Programme‎ > ‎

Conférence

Conférence vendredi 28 septembre 2018 (19H00)

Napoléon et la "grande tactique"
par Patrick Bouhet
( historien militaire, spécialiste du Premier Empire et des origines de l’art opérationnel, collaborateur de Guerres & Histoire, adjoint au chef de la division "stratégie"​ à l'État-major de l'armée de l'air)

L'image de Napoléon Ier reste avant tout celle du chef de guerre. Celle de l'Empereur qui, entouré de son état-major et de sa Garde, gagne des batailles dont les noms scandent la géographie parisienne. Seulement, l'image parle peu de la réalité de la guerre qu'il conduit et surtout ne donne pas à voir et essayer de comprendre ce que sa pratique a de nouveau. A parti des legs de l'Ancien régime puis de la Révolution, Napoléon crée un nouvel outil militaire et une nouvelle manière de s'en servir. C'est un portrait de cet ensemble que tentera de dessiner cette conférence en se concentrant notamment sur les liens entre politique et outil militaire mais aussi sur les balbutiements de ce champ situé entre la stratégie et la tactique : la "grande tactique" qui évoluera vers l'opératique ou art opérationnel.
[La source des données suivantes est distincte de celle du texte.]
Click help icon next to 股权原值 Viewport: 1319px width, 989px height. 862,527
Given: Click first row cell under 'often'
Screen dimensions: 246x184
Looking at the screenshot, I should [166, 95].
OPJH 2017: Dans le cadre du centenaire de la révolution russe, l’OPJH propose une conférence sur le sujet, animée par  Alexandre JEVAKHOFF auteur de “La guerre civile russe” (éd.Perrin).
Cette conférence aura lieu lors de l’OPJH, le vendredi 22 septembre de19H à 20H30. Elle sera suivie d'une séance de questions à l'auteur et de dédicaces.

Alexandre JEVAKHOFF
Historien et haut fonctionnaire, ancien élève de l’ENA, Alexandre Jevakhoff préside le Cercle de la marine impériale russe et est membre de l’Union de la noblesse russe. Il est l’auteur de plusieurs ouvrages, dont Les Russes blancs et, dernièrement, Le Roman des Russes à Paris.

La guerre civile russe
Pour la première fois, une synthèse globale sur la Guerre Civile (1917-1922), qui ne se focalise pas sur la geste communiste mais interroge tous les acteurs de cette tragédie russe (Rouges, Blancs et Verts).

1917. La révolution de Février, puis le coup d'Etat bolchevique en octobre plongent l'ancien empire des tsars dans une tragique guerre civile. Les rouges, partisans de la révolution mondiale et d'une dictature du prolétariat aussi messianique que totalitaire ; les blancs combattant d'abord et avant tout pour la défense de la patrie russe ; les paysans, essentiellement préoccupés par la propriété de la terre ; les Alliés et les Allemands, pour lesquels la Russie n'est qu'un théâtre de rivalités et d'intérêts : autant d'acteurs, souvent divisés dans leur propre camp, d'un chaos indicible. Dans une Russie aux distances continentales et à la nature indomptable, le conflit, cinq ans durant, désintègre l'Etat et la société dans une violence inouïe qui totalise environ 10 millions de victimes.
Pour mieux cerner les implications profondes de cet événement dantesque, et le raconter, il fallait la connaissance intime de l'âme russe d'Alexandre Jevakhoff. Sous sa plume se lisent l'immensité et la diversité d'un champ de bataille où se déroule une guerre de mouvements, où s'impose un système terroriste, où s'affrontent des hommes que tout semble opposer. Alors que les dirigeants rouges – Lénine, Trotski, Dzerjinski, Staline – portent partout le fer et le feu de la révolution, les généraux blancs – Alekseiev, Kornilov, Denikine, Koltchak, Vranguel – découvrent les intransigeances d'une guerre civile à laquelle ils n'ont pas été préparés et qui les oblige, comme nombre d'intellectuels et d'hommes politiques, à accepter un bouleversement mental et moral.
Le résultat de ce travail de longue haleine, alimenté en particulier par des archives russes, est exceptionnel : il s'agit de la première étude complète et dépassionnée de ce moment méconnu mais essentiel de l'histoire du XXe siècle.